Exercise task 1:
Copy the stretch of the records from the line containing "Click the Tonnes axis title" through the line containing "Action: point(682,124)", keeping each line exactly the same.

This seems to work fine on aarch64 and x86.

>>  LIBCOMMON_DEPS += libcommon_crc.la
>>  noinst_LTLIBRARIES += libcommon_crc.la
>>
>> @@ -116,7 +122,8 @@ noinst_HEADERS += \
>>       common/bloom_filter.hpp \
>>       common/sctp_crc32.h \
>>       common/crc32c_intel_baseline.h \
>> -     common/crc32c_intel_fast.h
>> +     common/crc32c_intel_fast.h \
>> +     common/crc32c_arm64.h
>>
>>
>>  # important; libmsg before libauth!
>> diff --git a/src/common/crc32c.cc b/src/common/crc32c.cc
>> index e2e81a4..540d431 100644
>> --- a/src/common/crc32c.cc
>> +++ b/src/common/crc32c.cc
>> @@ -5,9 +5,11 @@
>>
>>  #include "arch/probe.h"
>>  #include "arch/intel.h"
>> +#include "arch/arm.h"
>>  #include "common/sctp_crc32.h"
>>  #include "common/crc32c_intel_baseline.h"
>>  #include "common/crc32c_intel_fast.h"
>> +#include "common/crc32c_arm64.h"
>
> Does pulling these ARM header files in affect how this compiles for
> other architectures? Could you please give this a quick build on
> x86?
>
Builds fine on x86. I followed the same format as the intel files
where arch-specific stuff is #ifdef'd out. See next comment.

>>
>>  /*
>>   * choose best implementation based on the CPU architecture.
>> @@ -24,6 +26,10 @@ ceph_crc32c_func_t ceph_choose_crc32(void)
>>      return ceph_crc32c_intel_fast;
>>    }
>>
>> +  if (ceph_arch_arm64_crc32){
>> +    return ceph_crc32c_arm64;
>> +  }
>> +
>>    // default
>>    return ceph_crc32c_sctp;
>>  }
>> diff --git a/src/common/crc32c_arm64.c b/src/common/crc32c_arm64.c
>> new file mode 100644
>> index 0000000..6a754fb
>> --- /dev/null
>> +++ b/src/common/crc32c_arm64.c
>> @@ -0,0 +1,48 @@
>> +#include "acconfig.h"
>> +#include "include/int_types.h"
>> +#include "common/crc32c_arm64.h"
>> +
>> +#define CRC32CX(crc, value) __asm__("crc32cx %w[c], %w[c], 
>> %x[v]":[c]"+r"(crc):[v]"r"(value))
>> +#define CRC32CW(crc, value) __asm__("crc32cw %w[c], %w[c], 
>> %w[v]":[c]"+r"(crc):[v]"r"(value))

Supplied entries:
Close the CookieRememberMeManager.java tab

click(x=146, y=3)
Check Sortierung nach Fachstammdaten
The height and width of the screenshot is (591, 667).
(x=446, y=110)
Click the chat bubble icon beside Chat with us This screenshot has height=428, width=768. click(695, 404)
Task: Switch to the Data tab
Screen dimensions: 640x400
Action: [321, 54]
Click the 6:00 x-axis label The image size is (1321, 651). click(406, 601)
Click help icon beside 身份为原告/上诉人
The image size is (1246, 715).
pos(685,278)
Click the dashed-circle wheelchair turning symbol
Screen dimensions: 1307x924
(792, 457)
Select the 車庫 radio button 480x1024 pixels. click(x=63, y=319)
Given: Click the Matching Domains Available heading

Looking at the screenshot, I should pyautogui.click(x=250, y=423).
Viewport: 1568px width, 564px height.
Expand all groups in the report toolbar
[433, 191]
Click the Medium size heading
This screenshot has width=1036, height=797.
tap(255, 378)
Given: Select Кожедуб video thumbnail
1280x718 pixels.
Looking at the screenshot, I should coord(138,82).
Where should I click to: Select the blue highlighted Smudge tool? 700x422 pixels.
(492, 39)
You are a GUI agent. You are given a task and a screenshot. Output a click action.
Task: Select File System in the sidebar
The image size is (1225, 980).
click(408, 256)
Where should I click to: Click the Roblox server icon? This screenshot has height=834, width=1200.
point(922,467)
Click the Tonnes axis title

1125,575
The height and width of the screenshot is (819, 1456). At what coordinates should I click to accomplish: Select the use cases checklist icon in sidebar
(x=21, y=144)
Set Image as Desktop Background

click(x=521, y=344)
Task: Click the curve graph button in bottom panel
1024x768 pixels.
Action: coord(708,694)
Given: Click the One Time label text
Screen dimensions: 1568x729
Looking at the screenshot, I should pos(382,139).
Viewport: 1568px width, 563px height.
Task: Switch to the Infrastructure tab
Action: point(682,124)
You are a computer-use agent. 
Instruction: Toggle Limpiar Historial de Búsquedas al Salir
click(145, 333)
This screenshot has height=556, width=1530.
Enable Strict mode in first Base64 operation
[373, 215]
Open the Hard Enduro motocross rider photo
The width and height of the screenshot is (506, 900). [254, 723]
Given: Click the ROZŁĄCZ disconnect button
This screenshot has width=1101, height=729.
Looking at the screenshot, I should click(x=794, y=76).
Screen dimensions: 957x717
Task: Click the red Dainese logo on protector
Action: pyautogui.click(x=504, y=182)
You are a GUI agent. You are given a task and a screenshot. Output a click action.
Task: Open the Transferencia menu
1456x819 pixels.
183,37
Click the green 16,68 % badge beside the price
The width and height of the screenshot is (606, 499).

Exercise task 2:
In the CRC32C patch discussion, list every function name that appears right after the word "return".

Task answer 1:
Click the Tonnes axis title

1125,575
The height and width of the screenshot is (819, 1456). At what coordinates should I click to accomplish: Select the use cases checklist icon in sidebar
(x=21, y=144)
Set Image as Desktop Background

click(x=521, y=344)
Task: Click the curve graph button in bottom panel
1024x768 pixels.
Action: coord(708,694)
Given: Click the One Time label text
Screen dimensions: 1568x729
Looking at the screenshot, I should pos(382,139).
Viewport: 1568px width, 563px height.
Task: Switch to the Infrastructure tab
Action: point(682,124)

Task answer 2:
ceph_crc32c_intel_fast
ceph_crc32c_arm64
ceph_crc32c_sctp